I’m greatly saddened by the fighting between the two big Bitcoin camps. Even though they don’t have official labels and my own labels may not be fully accurate, I have to use some labels, otherwise my article will make no sense. I’ll simply label one of the groups “Bitcoin Core”, and the other one “Bitcoin Casascius bitcoin positive”. HODLer I feel it as my obligation to try to explain to the people interested in Bitcoin why the discord exists, and why it’s pointless to spend time on it.

I hope that it will help people deeply think about their own values, and use them productively instead. The conflict is often explained as a governance problem. I think this while there is an element of truth in it, misses the point. The reason for the conflict isn’t a lack of procedures, but an emphasis of the differences in values.

The main reason why there is discord is the conservative vs. The “Bitcoin Core” group tends to be more conservative whereas the “Bitcoin Unlimited” tends to be more progressive. Conservatives view the rules as containing a historic wisdom which may not be apparent. Progressives view them as contextual and as a reaction to contemporary phenomena. These tendencies are a naturally occurring phenomenon and are largely influenced by psychology. They reflect themselves in all areas of life. People are unlikely to change their affinity.

They associate themselves with people with similar affinities, and the community membership gives them a sense of belonging. If someone tries to treat obstacles in a way conflicting with their affinity, they will view it as an attack on their values, and follow by an immediate counter by any means available. Even in cases when there is some element of truth in the accusations, they are mainly a symptom rather than a cause of the problem. Unfortunately, psychology tends to catch up even well educated, highly experienced and an otherwise reasonable people, and they go full retard.

This causes an enormous waste of resources, which otherwise could be spent on productive endeavours. People in the Bitcoin community of all should acknowledge that some people are naturally more conservative and some more progressive. This would help to calm down the situation. Collectivists want everyone to adhere to a broad set of rules, whereas individualists want just a very narrow set of rules for everyone.

In the forking debate, collectivists want there to be only one Bitcoin and the other to either die or never start in the first place, whereas individualists are either indifferent or prefer that both survive. In the forking debate, collectivists point to lost network effect, consumer confusion and similar things. Individualists argue that a fork would prevent oppression and allow to refocus resources productively. While this axis explains a smaller proportion of the debate, it is perhaps more important.

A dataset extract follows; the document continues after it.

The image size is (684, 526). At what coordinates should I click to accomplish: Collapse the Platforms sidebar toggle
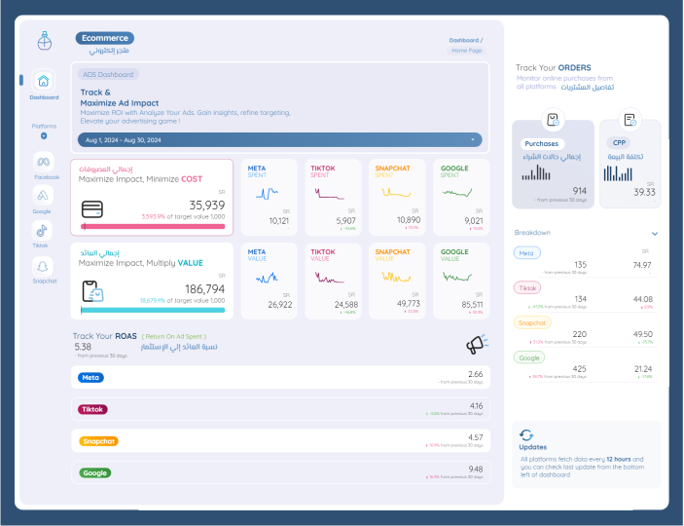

You see, conservatives and progresives can get along, as long as they are individualists. Once they calm down, they will leave each other alone and try to resolve conflicts peacefully. But there is no such solution with collectivists. Next time you’re reading, writing, listening or talking on the topic of the blocksize, try to see the arguments from the point of view of the two axes I outlined. You’ll be surprised how much of the underlying implications can be explained by the affinities. Remember that the real danger is collectivism and its most encroaching manifestation, the state.

If afterwards you still think that a common solution cannot be found, then calmly prepare for a fork, and spend your time and resources in your part of the community, in a productive way. You may have noticed that there hasn’t been a new blog post for a long time. It’s not that I lost interest in Bitcoin or economics, but my goals with respect to its economic research I more-or-less reached. I studied the concept of liquidity and how it relates to Bitcoin. Graf, Roger Ver, Eric Voorhees, Andreas Antonopoulous, Tuur Demeester, Jason King, Meni Rosenfeld, Johann Gevers, Juraj Bednár, Pavol Lupták. If I forgot to mention you, it’s all my fault because I have a bad memory for people.

This has been an amazing experience and I’m very satisfied about it. I had heard about it before but didn’t realise all of the possibilities it opens. I became more and more involved in it. 6 being released in two months ago. At the moment I’m transitioning into the lead position as the original author of Bitmessage, Jonathan Warren, does not have time for it anymore. I hope that I can help to make it into a sustainable and more formally managed open source project with clear goals and path for the future.